The voices rose and fell on the cool night air, now so soft they mingled with the sound of the wind sighing in the treetops, now high and clear and mournful.

_Mithrandir, Mithrandir, have you fallen into darkness?_  
_Will you come to us no more at evening when the sun’s light slips from the leaves?_  
_Now laughter is stilled among us, now our hearts have grown cold._  
_Ah! Who will teach us to weep that you might be mourned?_

Frodo, resting beneath the trees, drifted off to sleep to the sounds of the sweet, sorrowful laments of the Elves for the Grey Wanderer, half in a language that he knew and half in the strange woodland tongue of Lórien. [1] 

It was the first time he had dreamed since crossing the borders of the Golden Wood. From the soundness of the sleep he had enjoyed in the bowers of Lothlórien, he would have said that some power kept all ill dreams at bay, that nothing might disturb the gentle cycles of sleep and waking in that timeless land, peaceful and unhurried as turning leaves. How long had it been since he truly rested? His sleep in the wild had been fitful and wary and cold, he had lain down ready to spring up at an instant at the first sign of danger. Even in Elrond’s house–the last place he had really been warm–he had slept the thick impenetrable sleep of healing, and his dreams had been dark. 

In Lórien at last he had slept without fear and without dreams. Even the Ring had grown quiet. He was still aware of it–it gleamed in his mind like a fire on a distant mountain peak–but its presence did not prey on him here. There was healing in the very air of the place, as if sorrow might be felt without danger, and gladness without guilt. 

This night was different. As happened occasionally on the border between sleep and waking, Frodo found himself suddenly dropping. But he did not catch himself with a start, safe on the soft grass of Caras Galadhon. Instead he kept falling; he plummeted through a rushing darkness and in nightmare he saw the shape from more dreadful waking: the black flame of the terror of Moria, Durin’s Bane. 

It seemed to him that he cried out, and tried to pull himself away, but he was lashed to the creature with tongues of fire, and they burned as they fell together. Down, down, down; the carven halls of lost Khazad-dum vanishing above them in an instant, and the raw stone of the chasm around them lit only by the fire that they trailed in their precipitate wake.

And yet, for all that, Frodo found that he could bear it. There was terror, yes, and pain, but they had not fully caught up to him yet. He was alight with his own purpose, ablaze with something like triumph. _My foe is fallen, my quest fulfilled. All I have to do is hold on._

But then he saw it move, its shape resolving before him. He had thought, or hoped, the demon might be merely a shadow, but it turned on him a face, and all hope failed. Things like eyes opened out of that horror, and it looked on him as they fell, and it laughed.
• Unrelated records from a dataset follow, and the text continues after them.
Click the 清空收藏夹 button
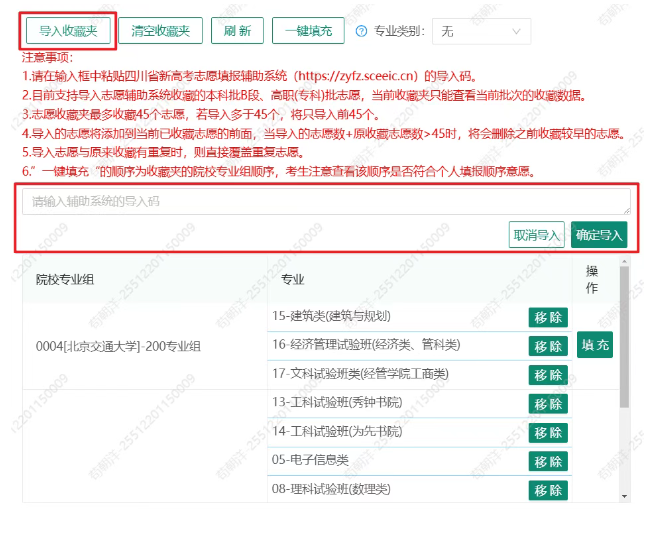 tap(160, 31)
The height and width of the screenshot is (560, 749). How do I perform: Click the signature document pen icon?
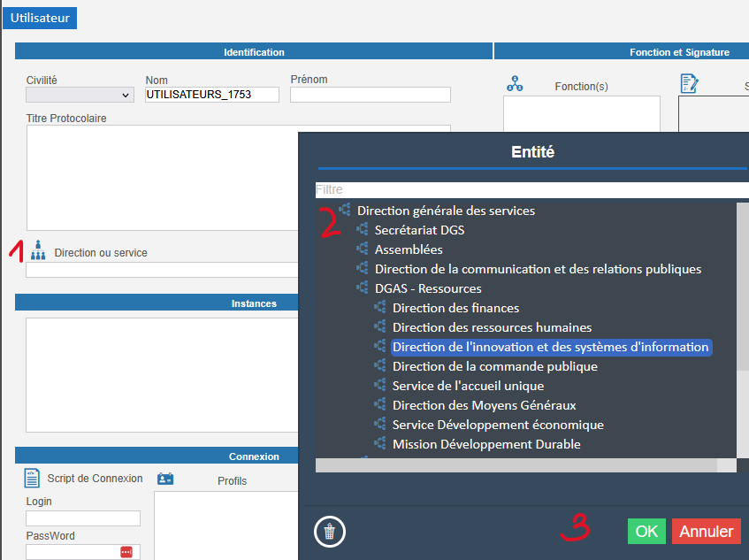pos(689,83)
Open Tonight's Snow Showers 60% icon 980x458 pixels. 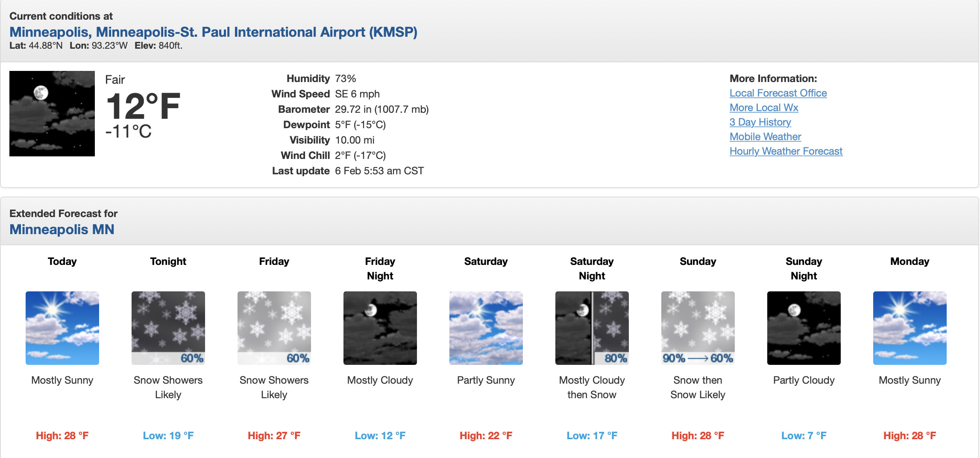click(168, 328)
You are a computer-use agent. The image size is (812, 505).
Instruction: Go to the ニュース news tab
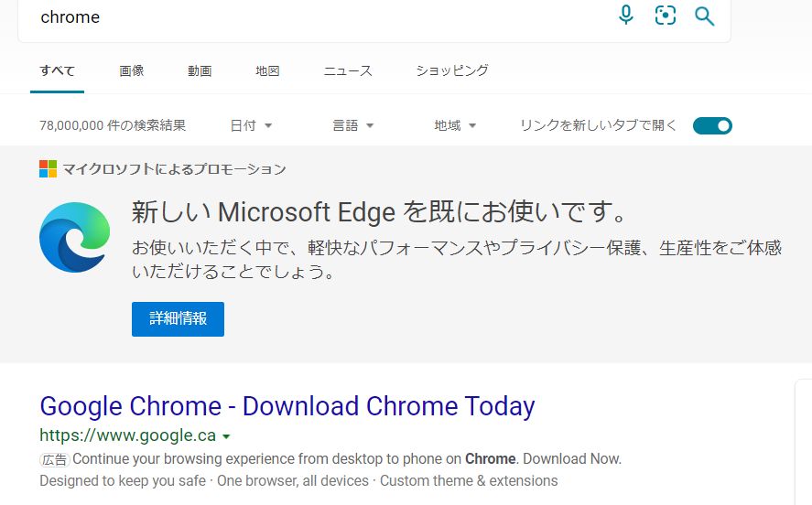[x=348, y=70]
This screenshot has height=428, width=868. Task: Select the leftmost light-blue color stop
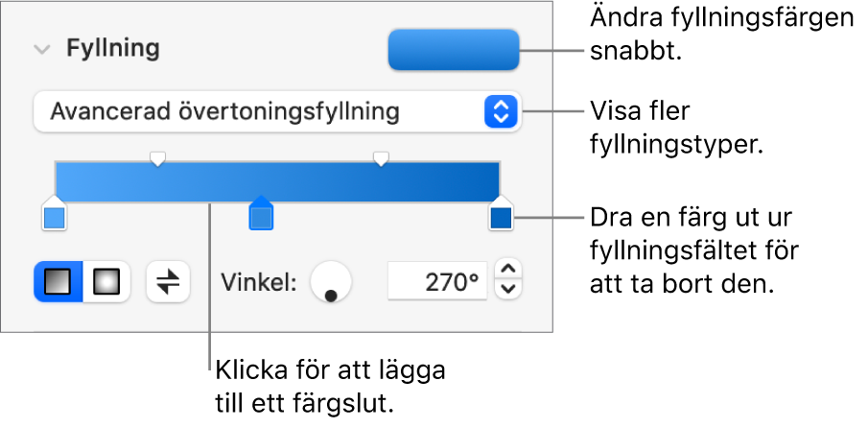tap(54, 218)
“ _Little brother_ ,” said the Balrog.

And something within him–his dream-self, perhaps, or some other spirit within his own–knew that voice. Across years and distance that recognition rang, racing over ages uncountable, beyond the limits of the body and the spirit. Something like a hand was laid on the side of his face; he heard the hiss of burning and his own voice screaming.

_“Was this the price of thy treachery? This the high reward of thy cowardice? Thy bird-lord has tired of thee, bound thee in flesh, and cast thee out to crawl beneath his empty skies? Or has the Flame Imperishable no mightier champion now than this old husk?”_

He tried to laugh, but his throat was filled with fire. “That may be so,” he heard his own voice rasp, “but it seems this husk will quench your flame yet. This is the fall from which there is no rising.” 

The darkness around him roiled and shook. _“This is my realm,”_ the Balrog rumbled, _“Where now is thine? Thou hast fallen farther than I, little brother. Thou–”_

It paused, and a note almost of wonder came into its ruinous voice, a voice which he heard not with his ears so much as with his mind.

“ _Hast thou forgotten?”_

And all at once the dream changed. The pain was gone, the darkness was gone, that grip and that voice were gone. He stood on solid ground; he was home and it was morning.

With the strange double consciousness of dreaming, Frodo knew and did not know where he was. His dream-self knew the place, but his own dreaming consciousness struggled even to see it clearly. It was not something framed to mortal sight. He was not alone; it seemed to him that he stood once again at the Council of Elrond. No, not quite–the one before him, gazing down at him with sad and kindly eyes, was not Elrond, though try as he might, Frodo could only see Elrond when he looked at him.

“I’m not going,” he heard himself saying, “and you can’t make me.”

“I would not make you even if I could, Olórin,” said his lord, and smiled through his sorrow. 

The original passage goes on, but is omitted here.